Wells depicted in art
If you want to visualise these, try searching ‘Woman at the Well’ in Google images. This turns up an array of pictures through the centuries as artists try to visualise the story of Jesus talking with the woman of Samaria at a well (as told in the Bible). It was depicted in mosaic by Byzantine craftsmen with an (ugly) metal contraption over the well, obviously the modern convenience of the time.
Later artists from Northern Europe showed wells with pretty tiled roofs, and thick round walls. Mostly the water containers are pretty one-handled pottery urns of a Middle Eastern shape. Buckets, where glimpsed, are sturdy wood ones bound with a collar of metal. I discovered why when I tried to make a toy well to show children: an empty bucket, filled with air, tends to bounce on the surface of the water, so a heavy bucket is preferable.
How deep is my well?
When you see an ancient well, perhaps at an old castle, the irrepressible urge is to throw a coin into it to listen for the plop as it hits the water. This indicates how far down the water is. I guess the well-users of the past also used to peer in anxiously to check the water level. In drought seasons, if it got too low, there was a risk to their households and flocks.

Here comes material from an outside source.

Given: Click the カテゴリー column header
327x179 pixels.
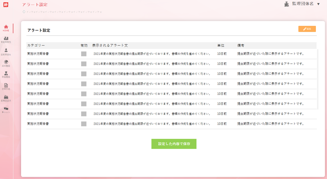Looking at the screenshot, I should point(36,45).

The modern equivalent to this anxiety is to visit the local reservoir and see what the water level is. When I lived in Southern Africa, a drought-prone region, this was quite a common social activity, sometimes combined with a picnic. When a town, such as Gaborone in Botswana, depends on one reservoir, one needs reassurance that the water level is not sinking too much. Where there has been more water engineering, in more developed regions, such as Kwazulu-Natal, there may be several reservoirs which are linked by huge pipes, with outflows adjusted according to water availability.
Boring for water
In Southern Africa, one hears more about boreholes rather than wells. These are holes drilled deep down to enable farmers to utilise groundwater. Beside each borehole there is a windmill used for pumping up the water. In Botswana, as cattle-farming became more lucrative (with beef exports from Lobatse to the EU from the 1970s) the water engineers started to worry about the number of new boreholes permitted in the dry Kalahari: they are using up groundwater that collected there in ancient times, and is irreplaceable with dwindling rainfall of modern times.
Agriculture under stress
Is this what is happening in many other regions of our planet Earth? Are we actually using up our water for life? There is certainly anxiety that some regions are becoming dryer, even too dry for the agriculture they currently support. Will it be possible by next century to produce wine in the Cape, South Africa, or nuts in California?
“At least 2,600 well-dependent households experienced water shortages, and roughly 150 small water systems needed emergency assistance during the 2012–16 drought. As water levels continue to decline throughout California – thanks to the combination of heat, drought, and over-pumping groundwater aquifers – this remains a significant problem for at-risk communities.”Public policy institute of California
Nuts are such a lucrative Californian export that orchards continue to be planted, in spite of possible water shortages.
“In the end, if the gap between water supply and water demand continues to grow, California will have to make fundamental changes to agriculture in a way that ensures both a strong agricultural sector and a healthy environment. The conversation about how to do this must include a discussion of incentives, disincentives, regulatory and market conditions, and impacts to all affected parties. In the end, it is about far more than just almonds.”Pacific Institute
Dealing with drought: reduce your consumption
During a rainy spring in Kent, it is hard to envisage water running out in South East England. But the prediction is for more drought this summer, when the groundwater will not be sufficiently replenished. The new reservoir near Canterbury will not be ready for some years, so expect more hosepipe bans and, gardeners, get your water butts in position.
Because piped water is so convenient, we have become more and more careless in the use of it. We no longer peer anxiously into wells, so just have no idea of groundwater levels. But, because of predictions of water shortage, official policy is that in future the average daily use of water must reduce to 125 litres per person compared to the average of 150 litres per day which we consume currently.
So, how are you going to achieve that in your household?